In order to reflect the incremental effect of changing from current to 'best' practice, and to adjust for levels of compliance, the proportion eligible for treatment, P_{e}, is $(P_b - P_t)P_c$, where P_{t} is the proportion currently treated, P_{b} is the proportion that would be treated if best practice were adopted, and P_{c} is the proportion of the population who are compliant with the intervention.

[Note: number needed to treat (NNT): 1/(baseline risk x relative risk reduction)]

===PIN-ER-t===
The formula for calculating the PIN-ER-t is

 $\text{PIN-ER-}t = N \cdot I_p \cdot \text{PAR}$

where
- N is the number of people in the population;
- I_{p} is the baseline risk of the outcome of interest in the population as a whole;
- t is the amount of time over which the outcome is measured.
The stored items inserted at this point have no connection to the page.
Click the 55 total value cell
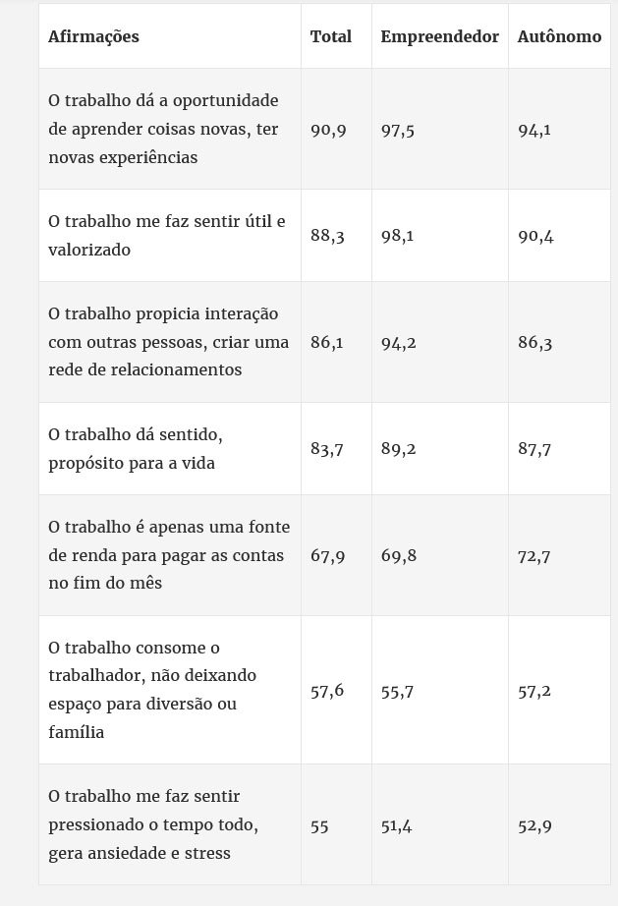618x906 pixels. pos(319,825)
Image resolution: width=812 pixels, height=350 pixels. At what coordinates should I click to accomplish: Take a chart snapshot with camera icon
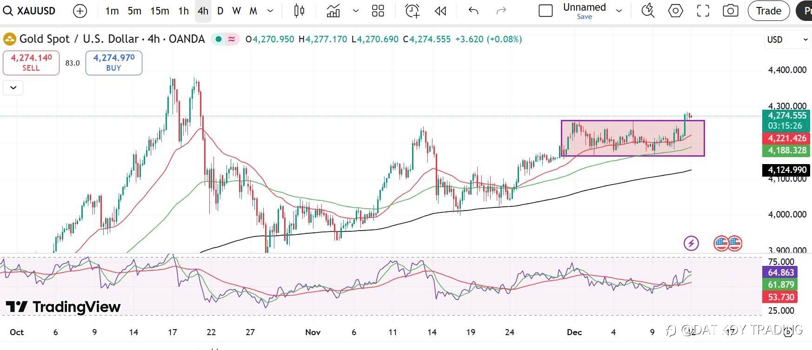pyautogui.click(x=730, y=11)
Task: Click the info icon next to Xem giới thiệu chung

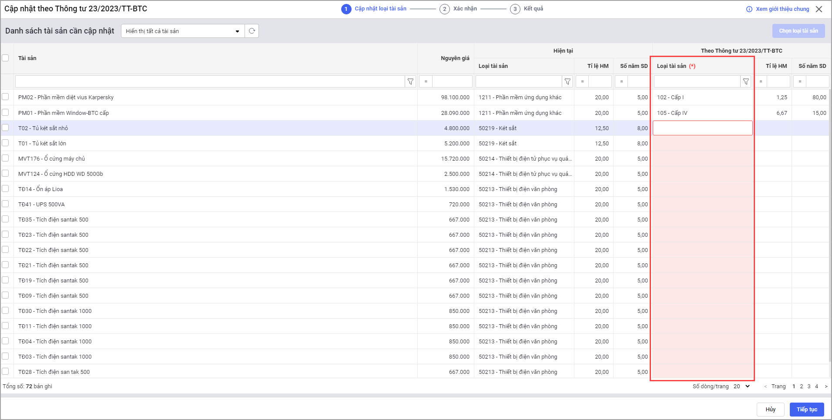Action: click(x=749, y=9)
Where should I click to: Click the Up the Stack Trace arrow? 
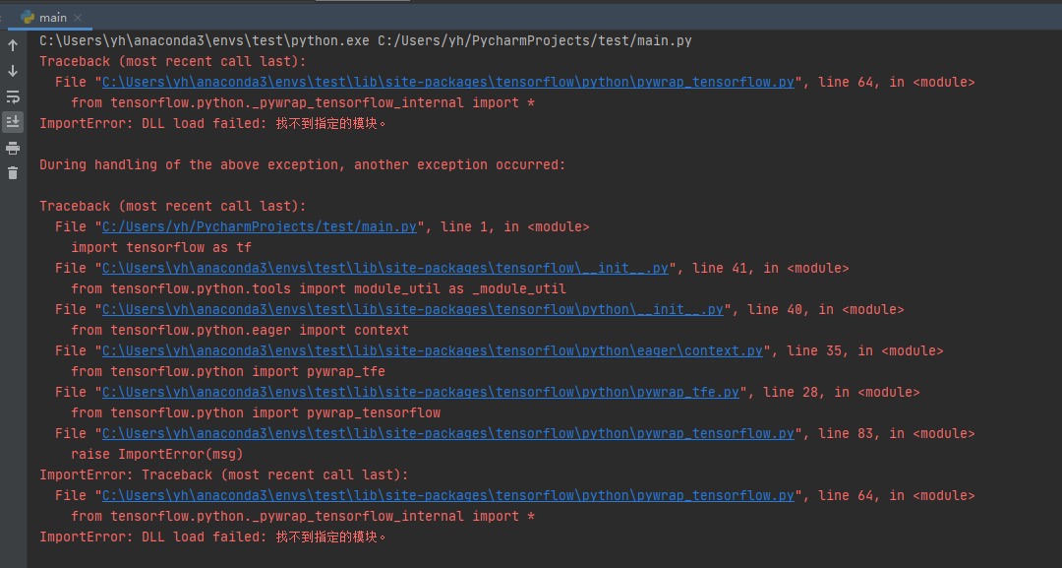[13, 45]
The PAR or PAF, population attributable risk (or fraction), is calculated for two or multiple strata. The basic formula to compute the PAR for dichotomous variables is

 $\text{PAR} = P_e \frac{\text{RR}-1}{1 + P_e(\text{RR} - 1)}$

where
- P_{e} is the prevalence of the population within each income stratum as the exposure, and
- RR is the prevalence of risk factors in each stratum relative to the highest income fifth.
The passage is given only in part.